Vitamin C, Blood Sugar and Immunity

I went to a seminar by a naturopathic practitioner-only brand called Eagle the other day, and the speaker was Dr Elizabeth Steele, a clinical biochemist, researcher, nutritionist and one of my former lecturers.  One of the things that really stuck in my head and made me think is what she had to say about Vitamin C and our immune response, which is just one role of many for this nutrient.
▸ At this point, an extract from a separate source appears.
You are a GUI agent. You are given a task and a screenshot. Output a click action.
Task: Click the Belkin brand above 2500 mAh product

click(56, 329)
White blood cells fight infection, consume foreign organisms, produce or distribute antibodies.  Neutrophils are a mature granular white blood cell that have the properties of chemotaxis, meaning they stick to immune complexes and then engulf and destroy them and themselves at the same time (Zilio and Serafini 2016).  They are the most plentiful type of white blood cell, react within minutes and increase in the blood when there are acute infections, intoxication, haemorrhages and rapidly growing malignancies.  Our white blood cell count can vary as much as 2000 a day due to physical stress, smoking, digestion, exercise and minor infection (Steels and North 2016).  So if you get a high white blood cell count, don’t ask doctor google and panic.
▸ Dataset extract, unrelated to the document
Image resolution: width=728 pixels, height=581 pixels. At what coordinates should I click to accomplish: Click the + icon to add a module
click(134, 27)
According to Dr Elizabeth Steels, if you are getting your blood tested and you want to make sure you get an accurate as possible reading:

  • Always get your blood drawn between 8 and 9am
  • Have a good, healthy meal the night before
  • Do not over-exercise the day before
  • Get enough sleep
  • If you’re female make sure you always get your blood drawn when you’re at the same stage of your menstrual cycle
  • Do not take your vitamins and other nutritional supplements for a few days beforehand so we can see what your body’s actually doing

A big sugar hit can reduce your white blood cell’s ability to kill bacteria for up to five hours, as it competes with vitamin C for the same receptor sites.  Your neutrophils can’t tell the difference between vitamin C and sugar, and if they’ve taken in sugar instead of vitamin C, they just won’t be activated when there’s something going on.  By drinking 1 Liter bottle of soda or by eating 100 gram sugar, the reactivity of white blood cells reduces by 40%.  This can make our immune system disabled for 4 or 5 hours. (Ullah, et al 2016)

This is just short term stuff.  Imagine the risks that someone who spends years over-eating junk food, doesn’t eat fresh food, drinks alcohol or smokes exposes themselves to, and the kind of disease states that require chronic inflammation or immune under-reaction to take hold, such as diabetes, cardiovascular disease and cancer.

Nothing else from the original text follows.